DESCRIPTION OF THE TASK →
Identify each line below that contains the word "left", and copy it out.

Stored items:
Content starts
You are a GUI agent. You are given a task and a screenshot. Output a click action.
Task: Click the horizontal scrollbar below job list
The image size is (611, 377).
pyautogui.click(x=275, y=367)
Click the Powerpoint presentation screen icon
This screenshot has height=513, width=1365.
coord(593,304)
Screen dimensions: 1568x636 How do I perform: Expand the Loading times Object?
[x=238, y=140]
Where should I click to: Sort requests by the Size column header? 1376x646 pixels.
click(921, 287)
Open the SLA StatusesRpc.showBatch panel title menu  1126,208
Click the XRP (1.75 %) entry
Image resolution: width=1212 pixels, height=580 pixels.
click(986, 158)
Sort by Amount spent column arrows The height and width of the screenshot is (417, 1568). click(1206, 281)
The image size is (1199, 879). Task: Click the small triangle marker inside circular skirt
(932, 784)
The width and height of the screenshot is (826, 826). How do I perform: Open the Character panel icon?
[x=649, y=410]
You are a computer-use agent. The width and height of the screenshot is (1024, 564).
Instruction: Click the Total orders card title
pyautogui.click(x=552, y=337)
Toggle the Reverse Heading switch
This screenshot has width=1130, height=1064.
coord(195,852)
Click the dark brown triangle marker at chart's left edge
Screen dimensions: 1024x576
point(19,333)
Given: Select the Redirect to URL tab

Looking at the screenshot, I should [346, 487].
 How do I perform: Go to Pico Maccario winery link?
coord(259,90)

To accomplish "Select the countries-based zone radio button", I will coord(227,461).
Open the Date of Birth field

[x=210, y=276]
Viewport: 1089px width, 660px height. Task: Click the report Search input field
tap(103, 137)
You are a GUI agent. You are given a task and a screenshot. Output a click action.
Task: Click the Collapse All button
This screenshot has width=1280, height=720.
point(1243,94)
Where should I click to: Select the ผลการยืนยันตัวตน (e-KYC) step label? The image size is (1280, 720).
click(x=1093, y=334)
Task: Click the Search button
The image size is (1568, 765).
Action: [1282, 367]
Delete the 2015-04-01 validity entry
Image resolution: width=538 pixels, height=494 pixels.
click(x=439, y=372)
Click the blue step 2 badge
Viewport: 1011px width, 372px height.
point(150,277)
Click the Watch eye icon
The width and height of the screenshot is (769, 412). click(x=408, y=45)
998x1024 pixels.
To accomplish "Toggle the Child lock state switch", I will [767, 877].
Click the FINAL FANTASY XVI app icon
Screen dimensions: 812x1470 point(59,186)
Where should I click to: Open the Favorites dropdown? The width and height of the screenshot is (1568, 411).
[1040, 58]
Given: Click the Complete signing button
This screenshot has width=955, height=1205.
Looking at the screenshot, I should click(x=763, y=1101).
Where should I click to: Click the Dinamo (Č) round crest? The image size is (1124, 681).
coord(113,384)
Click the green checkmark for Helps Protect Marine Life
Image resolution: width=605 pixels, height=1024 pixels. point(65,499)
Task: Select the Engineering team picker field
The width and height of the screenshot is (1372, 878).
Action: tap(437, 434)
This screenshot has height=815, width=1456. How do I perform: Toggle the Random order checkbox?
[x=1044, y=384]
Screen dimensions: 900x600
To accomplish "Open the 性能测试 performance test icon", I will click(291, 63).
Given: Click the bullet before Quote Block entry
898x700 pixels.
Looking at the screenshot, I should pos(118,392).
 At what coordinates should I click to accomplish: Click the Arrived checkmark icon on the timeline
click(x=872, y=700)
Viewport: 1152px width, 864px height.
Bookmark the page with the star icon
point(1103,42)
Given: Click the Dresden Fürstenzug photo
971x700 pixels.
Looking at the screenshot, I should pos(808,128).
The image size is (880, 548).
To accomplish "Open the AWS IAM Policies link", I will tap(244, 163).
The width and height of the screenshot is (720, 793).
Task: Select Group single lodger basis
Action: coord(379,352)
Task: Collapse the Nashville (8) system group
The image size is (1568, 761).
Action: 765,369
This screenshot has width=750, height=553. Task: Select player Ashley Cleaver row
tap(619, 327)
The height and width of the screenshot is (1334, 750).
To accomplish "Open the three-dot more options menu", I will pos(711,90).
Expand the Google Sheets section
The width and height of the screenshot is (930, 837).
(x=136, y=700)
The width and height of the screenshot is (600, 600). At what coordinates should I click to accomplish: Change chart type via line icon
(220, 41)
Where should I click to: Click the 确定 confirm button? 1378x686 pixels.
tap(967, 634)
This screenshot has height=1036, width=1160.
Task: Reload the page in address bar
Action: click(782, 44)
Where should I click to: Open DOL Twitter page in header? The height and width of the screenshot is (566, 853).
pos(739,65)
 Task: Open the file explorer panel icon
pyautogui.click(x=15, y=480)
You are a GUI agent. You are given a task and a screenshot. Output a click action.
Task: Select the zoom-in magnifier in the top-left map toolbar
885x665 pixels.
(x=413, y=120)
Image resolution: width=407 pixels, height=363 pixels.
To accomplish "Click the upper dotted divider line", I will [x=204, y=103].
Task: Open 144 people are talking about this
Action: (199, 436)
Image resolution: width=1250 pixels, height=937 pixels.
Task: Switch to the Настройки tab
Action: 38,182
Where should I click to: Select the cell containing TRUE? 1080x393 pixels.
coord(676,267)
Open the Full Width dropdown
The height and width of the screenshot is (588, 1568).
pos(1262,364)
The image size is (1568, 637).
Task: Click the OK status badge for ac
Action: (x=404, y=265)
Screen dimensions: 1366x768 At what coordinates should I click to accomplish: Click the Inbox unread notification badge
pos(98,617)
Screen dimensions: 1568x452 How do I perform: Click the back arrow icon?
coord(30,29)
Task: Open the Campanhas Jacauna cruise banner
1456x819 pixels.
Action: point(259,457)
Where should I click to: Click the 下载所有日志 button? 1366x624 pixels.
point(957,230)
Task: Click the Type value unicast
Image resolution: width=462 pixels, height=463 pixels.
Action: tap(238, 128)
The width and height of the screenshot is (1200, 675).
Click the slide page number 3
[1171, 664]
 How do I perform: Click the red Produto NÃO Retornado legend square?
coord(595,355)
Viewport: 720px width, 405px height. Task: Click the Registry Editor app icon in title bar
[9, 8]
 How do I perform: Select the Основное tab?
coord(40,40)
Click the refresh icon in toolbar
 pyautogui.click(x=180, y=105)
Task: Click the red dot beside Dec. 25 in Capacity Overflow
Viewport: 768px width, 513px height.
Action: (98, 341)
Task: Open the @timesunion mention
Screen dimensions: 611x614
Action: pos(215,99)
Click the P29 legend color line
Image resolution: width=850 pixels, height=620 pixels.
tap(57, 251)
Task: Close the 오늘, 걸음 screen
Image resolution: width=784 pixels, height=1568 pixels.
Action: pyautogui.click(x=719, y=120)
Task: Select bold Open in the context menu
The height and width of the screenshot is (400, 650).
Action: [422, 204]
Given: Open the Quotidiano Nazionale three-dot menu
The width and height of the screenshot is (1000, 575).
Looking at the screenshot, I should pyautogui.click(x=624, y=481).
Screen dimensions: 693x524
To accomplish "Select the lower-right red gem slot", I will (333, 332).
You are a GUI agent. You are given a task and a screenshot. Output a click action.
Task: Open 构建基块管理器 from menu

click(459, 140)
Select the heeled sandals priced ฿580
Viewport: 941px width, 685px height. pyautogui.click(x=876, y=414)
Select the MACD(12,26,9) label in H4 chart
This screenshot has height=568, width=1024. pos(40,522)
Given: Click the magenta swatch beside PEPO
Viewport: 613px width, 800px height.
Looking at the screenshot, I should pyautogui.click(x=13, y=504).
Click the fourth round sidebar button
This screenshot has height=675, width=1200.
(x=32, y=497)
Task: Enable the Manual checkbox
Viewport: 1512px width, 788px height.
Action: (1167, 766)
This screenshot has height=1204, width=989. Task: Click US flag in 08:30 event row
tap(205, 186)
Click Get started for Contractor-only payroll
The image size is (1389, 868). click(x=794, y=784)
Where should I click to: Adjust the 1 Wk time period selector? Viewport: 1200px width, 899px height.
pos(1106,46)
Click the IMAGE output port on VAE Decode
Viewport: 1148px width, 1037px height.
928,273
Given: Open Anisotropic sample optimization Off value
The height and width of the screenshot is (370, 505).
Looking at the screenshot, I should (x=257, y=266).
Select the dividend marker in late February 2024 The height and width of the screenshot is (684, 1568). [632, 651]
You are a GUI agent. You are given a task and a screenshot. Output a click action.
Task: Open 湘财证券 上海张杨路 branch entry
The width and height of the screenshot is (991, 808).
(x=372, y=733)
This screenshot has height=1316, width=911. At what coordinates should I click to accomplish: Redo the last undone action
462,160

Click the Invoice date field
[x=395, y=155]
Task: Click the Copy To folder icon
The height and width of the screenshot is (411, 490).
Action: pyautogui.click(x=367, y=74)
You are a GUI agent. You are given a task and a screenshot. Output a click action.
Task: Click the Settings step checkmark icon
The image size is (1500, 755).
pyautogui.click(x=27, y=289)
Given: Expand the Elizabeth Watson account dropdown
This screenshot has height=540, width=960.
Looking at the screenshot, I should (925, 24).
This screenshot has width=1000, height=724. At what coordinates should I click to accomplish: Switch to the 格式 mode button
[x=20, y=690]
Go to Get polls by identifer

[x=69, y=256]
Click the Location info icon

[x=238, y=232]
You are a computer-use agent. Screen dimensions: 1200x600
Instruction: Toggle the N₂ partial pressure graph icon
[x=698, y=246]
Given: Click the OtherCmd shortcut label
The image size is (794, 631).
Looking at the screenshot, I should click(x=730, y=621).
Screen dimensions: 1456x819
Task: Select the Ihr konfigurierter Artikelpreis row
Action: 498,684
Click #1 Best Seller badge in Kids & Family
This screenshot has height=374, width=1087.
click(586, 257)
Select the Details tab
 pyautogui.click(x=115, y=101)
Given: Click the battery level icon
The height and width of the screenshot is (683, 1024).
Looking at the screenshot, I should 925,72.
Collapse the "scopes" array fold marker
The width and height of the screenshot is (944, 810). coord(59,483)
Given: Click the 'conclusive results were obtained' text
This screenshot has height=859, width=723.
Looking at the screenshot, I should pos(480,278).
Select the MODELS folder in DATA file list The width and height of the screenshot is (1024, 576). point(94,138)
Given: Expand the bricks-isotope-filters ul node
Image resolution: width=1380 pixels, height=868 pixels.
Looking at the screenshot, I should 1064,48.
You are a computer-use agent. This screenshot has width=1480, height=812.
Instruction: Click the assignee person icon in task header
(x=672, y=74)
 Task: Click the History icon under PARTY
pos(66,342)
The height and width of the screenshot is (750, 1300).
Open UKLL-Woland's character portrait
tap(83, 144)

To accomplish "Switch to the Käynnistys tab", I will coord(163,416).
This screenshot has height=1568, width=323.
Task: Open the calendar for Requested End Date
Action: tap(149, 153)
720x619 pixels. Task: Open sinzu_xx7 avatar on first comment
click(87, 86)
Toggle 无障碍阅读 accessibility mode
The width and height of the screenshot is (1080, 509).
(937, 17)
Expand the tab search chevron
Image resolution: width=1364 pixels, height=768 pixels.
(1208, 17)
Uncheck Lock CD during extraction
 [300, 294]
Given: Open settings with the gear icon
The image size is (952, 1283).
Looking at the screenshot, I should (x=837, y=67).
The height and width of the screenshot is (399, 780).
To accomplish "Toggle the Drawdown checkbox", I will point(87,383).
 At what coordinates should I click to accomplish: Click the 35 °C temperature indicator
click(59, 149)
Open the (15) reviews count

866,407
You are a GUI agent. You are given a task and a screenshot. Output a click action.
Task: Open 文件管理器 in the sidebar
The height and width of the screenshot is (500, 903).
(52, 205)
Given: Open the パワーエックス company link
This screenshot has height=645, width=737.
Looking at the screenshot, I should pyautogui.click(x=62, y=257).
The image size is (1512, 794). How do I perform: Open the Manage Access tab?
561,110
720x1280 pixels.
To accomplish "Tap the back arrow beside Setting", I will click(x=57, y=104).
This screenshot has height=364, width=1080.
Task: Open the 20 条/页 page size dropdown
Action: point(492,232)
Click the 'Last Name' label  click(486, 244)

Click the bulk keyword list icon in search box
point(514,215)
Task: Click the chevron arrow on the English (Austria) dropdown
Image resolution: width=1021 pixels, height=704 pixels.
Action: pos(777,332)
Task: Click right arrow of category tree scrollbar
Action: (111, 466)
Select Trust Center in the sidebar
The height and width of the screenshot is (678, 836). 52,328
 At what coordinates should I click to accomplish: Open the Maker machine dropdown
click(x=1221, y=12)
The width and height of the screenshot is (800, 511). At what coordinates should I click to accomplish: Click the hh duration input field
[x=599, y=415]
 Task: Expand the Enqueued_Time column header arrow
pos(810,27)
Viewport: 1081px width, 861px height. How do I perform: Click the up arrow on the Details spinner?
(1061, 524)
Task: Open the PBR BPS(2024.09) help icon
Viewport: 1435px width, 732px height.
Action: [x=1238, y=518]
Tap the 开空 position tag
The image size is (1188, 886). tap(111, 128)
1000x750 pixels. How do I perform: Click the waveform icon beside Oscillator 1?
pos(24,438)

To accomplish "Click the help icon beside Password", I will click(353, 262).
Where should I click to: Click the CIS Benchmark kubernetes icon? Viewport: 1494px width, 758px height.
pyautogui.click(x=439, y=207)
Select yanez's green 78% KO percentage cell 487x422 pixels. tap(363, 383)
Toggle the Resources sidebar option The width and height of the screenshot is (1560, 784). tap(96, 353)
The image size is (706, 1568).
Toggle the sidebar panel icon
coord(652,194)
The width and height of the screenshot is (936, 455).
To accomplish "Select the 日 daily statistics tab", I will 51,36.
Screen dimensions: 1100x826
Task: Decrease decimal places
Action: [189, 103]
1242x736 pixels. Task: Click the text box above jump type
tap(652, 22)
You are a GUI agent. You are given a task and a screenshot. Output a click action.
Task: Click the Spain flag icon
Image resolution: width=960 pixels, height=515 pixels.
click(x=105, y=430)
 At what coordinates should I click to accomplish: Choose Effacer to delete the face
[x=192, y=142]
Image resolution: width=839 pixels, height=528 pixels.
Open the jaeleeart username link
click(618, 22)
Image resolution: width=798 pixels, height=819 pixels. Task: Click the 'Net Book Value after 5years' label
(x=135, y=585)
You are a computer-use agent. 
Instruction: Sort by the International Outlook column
Content ends
WRITTEN ANSWER →
Click the dark brown triangle marker at chart's left edge
Task: Select the zoom-in magnifier in the top-left map toolbar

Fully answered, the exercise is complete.